Kinésithérapeutes libéraux : une mobilisation croissante pour plus de reconnaissance et de moyens

Depuis plusieurs semaines, les kinésithérapeutes libéraux se font entendre pour dénoncer un décalage grandissant entre les exigences de leur métier et les moyens mis à leur disposition. Leur rôle dans le parcours de soins est reconnu par les patients comme par les médecins, mais sur le terrain, les conditions d’exercice restent difficiles.

Face à cette situation, des actions syndicales et des rencontres avec les pouvoirs publics ont été engagées. Objectif : obtenir des avancées concrètes pour une profession au cœur du soin et de la rééducation.

Des professionnels en première ligne, mais sous-évalués

Les kinésithérapeutes interviennent à toutes les étapes du parcours de santé : rééducation post-opératoire, prise en charge des troubles musculo-squelettiques, accompagnement des patients chroniques, prévention des chutes chez les personnes âgées, suivi post-Covid, et plus encore.

Pourtant, leurs actes sont toujours rémunérés à des tarifs inchangés depuis plusieurs années, malgré l’évolution des pratiques, la complexité croissante des pathologies traitées et une inflation qui pèse sur les charges de leurs cabinets.

 “On nous demande de faire plus, d’accueillir plus de patients, de participer à la coordination des soins… mais sans moyens supplémentaires ni allègement de la charge administrative,” confie un kinésithérapeute lyonnais.

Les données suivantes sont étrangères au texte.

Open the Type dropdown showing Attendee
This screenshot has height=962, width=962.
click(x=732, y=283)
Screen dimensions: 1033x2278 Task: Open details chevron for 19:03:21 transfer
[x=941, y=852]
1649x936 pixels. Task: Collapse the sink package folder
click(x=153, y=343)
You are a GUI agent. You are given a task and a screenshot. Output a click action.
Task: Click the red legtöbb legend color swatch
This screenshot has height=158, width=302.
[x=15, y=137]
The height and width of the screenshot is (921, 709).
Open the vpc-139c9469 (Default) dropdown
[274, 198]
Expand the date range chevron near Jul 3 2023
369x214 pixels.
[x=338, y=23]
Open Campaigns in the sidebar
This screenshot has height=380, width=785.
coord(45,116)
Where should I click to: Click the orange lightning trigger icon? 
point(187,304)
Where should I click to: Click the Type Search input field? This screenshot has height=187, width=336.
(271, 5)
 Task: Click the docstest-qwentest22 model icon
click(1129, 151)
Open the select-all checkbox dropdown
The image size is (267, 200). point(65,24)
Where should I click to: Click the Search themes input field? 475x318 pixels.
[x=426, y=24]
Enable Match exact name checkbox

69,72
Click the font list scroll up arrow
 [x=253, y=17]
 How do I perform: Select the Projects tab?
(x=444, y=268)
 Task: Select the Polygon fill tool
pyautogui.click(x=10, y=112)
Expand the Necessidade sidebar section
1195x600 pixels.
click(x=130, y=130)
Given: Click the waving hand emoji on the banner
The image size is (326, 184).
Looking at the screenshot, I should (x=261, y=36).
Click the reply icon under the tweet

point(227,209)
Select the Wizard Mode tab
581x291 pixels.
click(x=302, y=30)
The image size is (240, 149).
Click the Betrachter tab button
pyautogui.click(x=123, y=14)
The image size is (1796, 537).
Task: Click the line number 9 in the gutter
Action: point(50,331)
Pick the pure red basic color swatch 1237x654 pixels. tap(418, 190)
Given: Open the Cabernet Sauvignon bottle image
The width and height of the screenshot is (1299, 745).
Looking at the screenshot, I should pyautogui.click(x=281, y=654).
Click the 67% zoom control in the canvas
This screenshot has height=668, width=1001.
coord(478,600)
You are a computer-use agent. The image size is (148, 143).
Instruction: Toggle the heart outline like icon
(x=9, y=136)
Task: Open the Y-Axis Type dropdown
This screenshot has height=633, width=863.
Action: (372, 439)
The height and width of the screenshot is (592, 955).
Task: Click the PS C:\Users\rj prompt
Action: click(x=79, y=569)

Les principales revendications de la profession

Les kinés libéraux ne demandent pas seulement une revalorisation tarifaire : ils souhaitent une refonte de leur cadre d’exercice, plus adapté à la réalité du terrain.

Parmi leurs demandes :

🔸 Revalorisation des actes remboursés par l’Assurance Maladie, afin de garantir la viabilité économique des cabinets
🔸 Reconnaissance pleine du bilan diagnostic kiné, outil essentiel mais encore trop peu valorisé
🔸 Allègement des démarches administratives, notamment dans la gestion des prescriptions, des renouvellements et des facturations
🔸 Un rôle élargi dans les parcours de soins coordonnés, notamment dans les maisons de santé et CPTS
🔸 Accès facilité à la prescription de certains actes ou matériels, dans un cadre sécurisé

Un dialogue entamé, mais encore incertain

Face à la pression croissante de la profession, l’Assurance Maladie a accepté d’ouvrir une nouvelle phase de négociations conventionnelles. Un calendrier de discussions a été proposé, mais les syndicats restent prudents.

Par ailleurs, plusieurs organisations appellent à une mobilisation nationale dans les prochaines semaines si aucun engagement concret n’est pris d’ici là.

👉 Dans un contexte de tension sur l’accès aux soins, notamment en zones rurales ou dans certains quartiers urbains, les kinés alertent sur un risque : la démotivation, voire le désengagement, d’une partie des professionnels libéraux, avec des conséquences directes pour les patients.

Un moment charnière pour la profession

Le printemps 2025 pourrait marquer un tournant pour les kinés libéraux. Si les revendications sont entendues, c’est tout le modèle d’exercice qui pourrait évoluer vers plus de reconnaissance, d’autonomie et d’intégration dans le système de soins.

Mais si les discussions restent sans suite, la colère pourrait monter d’un cran. La profession, unie et déterminée, semble bien décidée à faire entendre sa voix.